The implementation today is simple: content negotiation. When a request comes in with Accept: text/markdown, you can confidently assume you have an agent. That’s your hook, and now it’s just up to you how you optimize it. I’m going to be brief and to the point and just give you a few examples of how we do that at Sentry.

#Docs

We’ve put a bunch of time into optimizing our docs for agents, for obvious reasons. The primary optimizations are mostly simple:

Serve true markdown content - massive tokenization savings as well as improved accuracy
Strip out things that only make sense in the context of the browser, especially navigation and JavaScript bits
Optimize various pages to focus more on link hierarchy - our index, for example, is mostly a sitemap, completely different than non-markdown

$ curl -H "Accept: text/markdown" https://docs.sentry.io/

---
title: "Sentry Documentation"
url: https://docs.sentry.io/
---

# Sentry Documentation

Sentry is a developer-first application monitoring platform that helps you identify and fix issues in real-time. It provides error tracking, performance monitoring, session replay, and more across all major platforms and frameworks.

## Key Features

* **Error Monitoring**: Capture and diagnose errors with full stack traces, breadcrumbs, and context
* **Tracing**: Track requests across services to identify performance bottlenecks
* **Session Replay**: Watch real user sessions to understand what led to errors
* **Profiling**: Identify slow functions and optimize application performance
* **Crons**: Monitor scheduled jobs and detect failures
* **Logs**: Collect and analyze application logs in context

...

In our case we actually use MDX to render these, so it involved a handful of parsing changes and overrides to allow certain key pages to render differently. The result: agents fetch pages that are much more actionable.

#Sentry

If a headless bot is fetching the website, the least useful thing you can do is serve it an authentication-required page. In our case we use the opportunity to inform the agent that there are a few programmatic ways it can access the application information (MCP, CLI, API, etc):

$ curl -H "Accept: text/markdown" https://sentry.io

# Sentry

You've hit the web UI. It's HTML meant for humans, not machines.
Here's what you actually want:

## MCP Server (recommended)

The fastest way to give your agent structured access to Sentry.
OAuth-authenticated, HTTP streaming, no HTML parsing required.

```json
{
  "mcpServers": {
    "sentry": {
      "url": "https://mcp.sentry.dev/mcp"
    }
  }
}
```

Docs: https://mcp.sentry.dev

## CLI

Query issues and analyze errors from the terminal.

https://cli.sentry.dev

...

#Warden

For projects like Warden, we actually set it up so the agent can hit the entire content to bootstrap itself:

Help me set up warden.sentry.dev

curl -H "Accept: text/markdown" https://warden.sentry.dev

# Warden

> Agents that review your code. Locally or on every PR.

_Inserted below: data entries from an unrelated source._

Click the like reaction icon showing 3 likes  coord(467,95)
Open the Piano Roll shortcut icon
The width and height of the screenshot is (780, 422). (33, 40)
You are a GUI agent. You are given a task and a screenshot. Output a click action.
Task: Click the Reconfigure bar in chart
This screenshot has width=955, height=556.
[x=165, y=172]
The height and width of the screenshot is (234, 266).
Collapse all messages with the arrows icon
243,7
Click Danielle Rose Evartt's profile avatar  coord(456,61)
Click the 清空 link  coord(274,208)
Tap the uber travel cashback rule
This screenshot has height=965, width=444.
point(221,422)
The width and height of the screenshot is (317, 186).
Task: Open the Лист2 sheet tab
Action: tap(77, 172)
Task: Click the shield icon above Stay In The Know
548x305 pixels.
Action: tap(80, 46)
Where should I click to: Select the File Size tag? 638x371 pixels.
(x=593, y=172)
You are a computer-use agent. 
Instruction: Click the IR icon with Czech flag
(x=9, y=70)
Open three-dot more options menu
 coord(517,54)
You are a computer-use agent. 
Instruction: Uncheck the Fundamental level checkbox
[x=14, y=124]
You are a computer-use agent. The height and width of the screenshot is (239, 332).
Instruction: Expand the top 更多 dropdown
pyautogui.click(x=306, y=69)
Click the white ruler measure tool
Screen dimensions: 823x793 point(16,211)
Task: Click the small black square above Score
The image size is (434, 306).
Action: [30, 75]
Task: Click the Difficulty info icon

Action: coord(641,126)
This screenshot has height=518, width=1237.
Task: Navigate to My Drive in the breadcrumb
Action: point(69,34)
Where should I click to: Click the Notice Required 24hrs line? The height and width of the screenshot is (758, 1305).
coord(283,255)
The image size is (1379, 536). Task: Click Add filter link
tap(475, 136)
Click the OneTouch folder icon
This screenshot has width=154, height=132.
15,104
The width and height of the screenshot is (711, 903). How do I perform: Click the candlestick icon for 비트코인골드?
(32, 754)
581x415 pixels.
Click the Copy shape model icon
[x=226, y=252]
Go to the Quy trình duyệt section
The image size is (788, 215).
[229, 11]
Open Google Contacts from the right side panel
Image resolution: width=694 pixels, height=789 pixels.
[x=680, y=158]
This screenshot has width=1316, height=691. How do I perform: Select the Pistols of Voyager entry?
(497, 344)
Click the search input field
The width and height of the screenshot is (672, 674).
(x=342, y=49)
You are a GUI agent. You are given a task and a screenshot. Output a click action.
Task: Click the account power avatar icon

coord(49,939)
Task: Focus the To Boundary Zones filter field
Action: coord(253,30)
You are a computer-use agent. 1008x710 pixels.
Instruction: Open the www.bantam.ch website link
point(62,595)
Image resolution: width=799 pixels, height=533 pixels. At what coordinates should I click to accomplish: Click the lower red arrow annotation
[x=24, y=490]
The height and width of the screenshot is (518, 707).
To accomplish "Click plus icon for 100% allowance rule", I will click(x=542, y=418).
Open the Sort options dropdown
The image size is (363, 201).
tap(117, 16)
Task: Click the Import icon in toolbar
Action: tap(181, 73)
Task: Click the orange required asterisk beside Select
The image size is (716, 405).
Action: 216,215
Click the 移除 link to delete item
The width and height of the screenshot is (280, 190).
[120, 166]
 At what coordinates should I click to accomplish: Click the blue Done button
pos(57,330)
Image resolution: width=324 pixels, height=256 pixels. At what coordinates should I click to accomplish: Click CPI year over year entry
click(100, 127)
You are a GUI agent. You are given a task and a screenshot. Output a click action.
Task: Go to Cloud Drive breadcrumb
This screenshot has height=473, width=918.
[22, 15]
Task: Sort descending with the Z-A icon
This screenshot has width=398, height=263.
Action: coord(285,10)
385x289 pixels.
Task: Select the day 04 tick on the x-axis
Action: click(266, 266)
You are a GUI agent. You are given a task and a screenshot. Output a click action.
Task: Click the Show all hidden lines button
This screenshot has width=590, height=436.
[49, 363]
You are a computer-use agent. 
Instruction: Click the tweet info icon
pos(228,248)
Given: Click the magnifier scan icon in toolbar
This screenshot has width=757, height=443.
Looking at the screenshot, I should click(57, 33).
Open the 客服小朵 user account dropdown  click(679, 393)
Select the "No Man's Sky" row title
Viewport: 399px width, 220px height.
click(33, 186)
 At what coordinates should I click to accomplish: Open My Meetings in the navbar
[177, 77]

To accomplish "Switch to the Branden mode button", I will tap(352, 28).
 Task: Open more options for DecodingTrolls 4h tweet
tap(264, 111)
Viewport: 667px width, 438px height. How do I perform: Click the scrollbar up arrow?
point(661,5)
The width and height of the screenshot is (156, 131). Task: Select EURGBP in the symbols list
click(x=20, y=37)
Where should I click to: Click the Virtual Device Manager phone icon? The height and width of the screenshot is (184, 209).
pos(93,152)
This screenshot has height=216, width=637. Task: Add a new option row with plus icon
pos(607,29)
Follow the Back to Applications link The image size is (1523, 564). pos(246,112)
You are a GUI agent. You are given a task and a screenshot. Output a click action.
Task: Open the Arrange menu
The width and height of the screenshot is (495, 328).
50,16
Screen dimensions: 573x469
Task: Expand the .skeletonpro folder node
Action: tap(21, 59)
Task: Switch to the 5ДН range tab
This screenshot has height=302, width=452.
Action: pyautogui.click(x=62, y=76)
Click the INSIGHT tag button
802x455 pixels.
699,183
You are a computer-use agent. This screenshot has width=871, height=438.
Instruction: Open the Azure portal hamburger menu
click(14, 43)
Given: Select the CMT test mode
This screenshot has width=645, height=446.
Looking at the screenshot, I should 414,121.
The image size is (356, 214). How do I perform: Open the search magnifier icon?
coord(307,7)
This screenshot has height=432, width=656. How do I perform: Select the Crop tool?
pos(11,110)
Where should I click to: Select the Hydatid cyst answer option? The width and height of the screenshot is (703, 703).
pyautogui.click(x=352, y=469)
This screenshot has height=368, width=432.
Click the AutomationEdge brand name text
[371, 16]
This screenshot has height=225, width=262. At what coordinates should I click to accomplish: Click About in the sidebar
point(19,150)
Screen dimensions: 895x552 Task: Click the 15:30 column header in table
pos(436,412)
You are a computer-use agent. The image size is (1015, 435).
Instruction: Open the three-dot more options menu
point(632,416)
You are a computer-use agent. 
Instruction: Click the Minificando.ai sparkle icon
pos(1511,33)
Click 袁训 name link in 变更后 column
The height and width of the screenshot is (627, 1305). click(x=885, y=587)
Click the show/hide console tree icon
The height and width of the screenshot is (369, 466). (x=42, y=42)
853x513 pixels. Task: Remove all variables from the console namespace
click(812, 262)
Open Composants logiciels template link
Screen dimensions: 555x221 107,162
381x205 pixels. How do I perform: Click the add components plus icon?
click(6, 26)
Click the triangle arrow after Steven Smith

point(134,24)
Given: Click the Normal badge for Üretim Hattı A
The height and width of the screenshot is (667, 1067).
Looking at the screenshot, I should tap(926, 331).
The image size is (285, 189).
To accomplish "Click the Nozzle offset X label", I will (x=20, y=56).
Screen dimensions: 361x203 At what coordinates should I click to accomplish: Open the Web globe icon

Warden watches over your code by running **skills** against your changes. Skills are prompts that define what to look for: security vulnerabilities, API design issues, performance problems, or anything else you want consistent coverage on.

Skills follow the [agentskills.io](https://agentskills.io) specification. They're markdown files with a prompt that tells the AI what to look for. You can use community skills, write your own, or combine both.

- Docs: https://warden.sentry.dev
- GitHub: https://github.com/getsentry/warden
- npm: https://www.npmjs.com/package/@sentry/warden

## How It Works

Every time you run Warden, it:

1. Identifies what changed (files, hunks, or entire directories)
2. Matches changes against configured triggers
3. Runs the appropriate skills against matching code
4. Reports findings with severity, location, and optional fixes

Warden works in two contexts:

- **Locally** - Review changes before you push, get instant feedback
- **In CI** - Automatically review pull requests, post findings as comments

## Quick Start

...

#That’s It

It’s simple and it works. You should do it. You should also pay attention to how patterns are changing with agents and update your optimizations as behavior changes.